Recovery Support Specialist. It states the goal of the role. I know we have been through a number of iterations of how people in psychiatric care are named. Patients, clients, consumers, peers, people with lived experience. Then they come to hate it, for the same reason they hated the others . . . because it became a label that denoted this is a person with a mental illness. When we use a term that is labeling, it becomes a problem.
Can you talk about the recovery support specialist role? What would you identify as the unique functions of a recovery support specialist?
Number one: The instillation of hope through positive self-disclosure (Davidson et al., 2012). One of your questions to me was, what are the qualities of a good peer specialist and who should not be a peer specialist? This is part of it.

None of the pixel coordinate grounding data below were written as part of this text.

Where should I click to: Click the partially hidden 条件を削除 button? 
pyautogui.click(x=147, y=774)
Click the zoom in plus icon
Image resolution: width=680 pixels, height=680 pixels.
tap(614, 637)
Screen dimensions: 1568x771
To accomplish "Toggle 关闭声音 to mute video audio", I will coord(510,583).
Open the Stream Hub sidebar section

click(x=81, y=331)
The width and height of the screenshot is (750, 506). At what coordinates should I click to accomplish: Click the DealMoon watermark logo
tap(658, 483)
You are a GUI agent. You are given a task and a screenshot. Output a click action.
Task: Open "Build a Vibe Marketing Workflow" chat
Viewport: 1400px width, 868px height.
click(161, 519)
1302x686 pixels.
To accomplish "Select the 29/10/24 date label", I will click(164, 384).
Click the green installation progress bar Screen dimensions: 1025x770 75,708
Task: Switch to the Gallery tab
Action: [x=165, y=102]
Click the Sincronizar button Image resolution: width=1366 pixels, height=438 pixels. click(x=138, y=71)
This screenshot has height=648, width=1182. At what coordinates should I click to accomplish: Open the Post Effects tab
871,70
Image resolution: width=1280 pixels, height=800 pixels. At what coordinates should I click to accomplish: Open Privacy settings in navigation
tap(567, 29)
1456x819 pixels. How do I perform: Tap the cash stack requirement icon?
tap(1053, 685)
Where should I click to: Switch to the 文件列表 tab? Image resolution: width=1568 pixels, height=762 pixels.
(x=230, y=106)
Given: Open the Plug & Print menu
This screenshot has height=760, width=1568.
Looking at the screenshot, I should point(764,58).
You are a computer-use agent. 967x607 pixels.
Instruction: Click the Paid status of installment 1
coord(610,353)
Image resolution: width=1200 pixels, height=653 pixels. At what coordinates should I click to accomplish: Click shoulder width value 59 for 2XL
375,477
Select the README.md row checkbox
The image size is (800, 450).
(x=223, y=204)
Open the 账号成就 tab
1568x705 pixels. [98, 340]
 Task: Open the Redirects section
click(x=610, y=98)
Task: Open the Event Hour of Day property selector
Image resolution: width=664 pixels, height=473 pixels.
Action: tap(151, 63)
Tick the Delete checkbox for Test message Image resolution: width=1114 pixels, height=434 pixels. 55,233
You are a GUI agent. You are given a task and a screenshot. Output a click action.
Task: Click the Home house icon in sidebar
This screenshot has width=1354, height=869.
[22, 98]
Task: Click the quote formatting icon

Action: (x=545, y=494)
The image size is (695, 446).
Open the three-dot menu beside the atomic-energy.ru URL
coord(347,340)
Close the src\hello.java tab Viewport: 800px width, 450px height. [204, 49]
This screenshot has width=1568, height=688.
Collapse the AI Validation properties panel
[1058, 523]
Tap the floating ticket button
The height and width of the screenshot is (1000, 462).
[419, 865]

Do I use my storytelling to provide you hope or do I just drone on and on about myself? What we found is that a consumer does not always make a good recovery support specialist. Just because you have the lived experience doesn’t mean you’re good at this. Part of being good at this is knowing when to talk about yourself and when to shut up, knowing how to share stories from the lived experience in a hopeful way and not just, “You had tragedy, I have a tragedy, let’s all be tragic.”
Number two: The role modeling function (Davidson et al., 2012). What makes a good recovery support specialist is one who’s living recovery. This is the role modeling function through self-care of one’s illness. Part of what makes me really, really good at my job is taking really, really good care of myself.
Right, practicing what you preach, right?
Right. What the patients see from a recovery support specialist is someone who really does what we’ve been taught. So, the more I take care of me, the better I do my job. It’s not selfish. It’s you doing your job well because if you’re not taking care of your own wellness, you’re a crappy role model and that’s your number one job is to show people how to live with this illness and live well.
I say that to my staff, Nanette. We in psychiatry should be modeling mental health. We really should go further to modeling whole health.
Another point that shows up in research is that role modeling includes negotiating daily life—not only with the illness, but also with other issues you can imagine—little or no income, housing issues, dealing with stigma, dealing with the maze of the human service system (Davidson et al., 2012). What individuals receiving our services get from us is: I too am dealing with this stigma and discrimination and here’s what I do. I too am having to navigate the maze of this complex mess because I too am maybe on Medicaid, for example. People that benefit from the service of recovery support specialists are benefiting from seeing someone who is not above all of that, but who is either still living in it or has survived it. And, as much as persons with these illnesses need a role model, their families desperately need to see someone who has this illness who is living well.
Right. And maybe has a few clues as to services that even well meaning friends and professionals might not know about.
The third role of a recovery support specialist is the unique use of empathy based on having been in the same shoes (Davidson et al., 2012). Anybody can offer empathy, but obviously, what the recovery support specialist brings that others either don’t or don’t disclose is that unique use of empathy. What I’ve said many, many times is that one out of five Americans are living with mental health issues. That probably means one out of three or one out of two of the staff working in our field are living with mental health issues. (N. Larson, October 2, 2018, Personal interview)
What does this mean for us? When I asked Nanette about psychiatric-mental health nurses, she said, “Psychiatric nursing is about the care of the whole person. What the psychiatric nurse brings that enhances his or her role is the additional ability to bring that emotional comfort.” How does knowing about the unique role of a recovery support specialist affect how you approach the whole health care you provide? As psychiatric-mental health nurses strive to embody the “whole health connection,” it is valuable to consider the roles our fellow team members play in connectedness and well-being, and how we help foster and value those essential connections.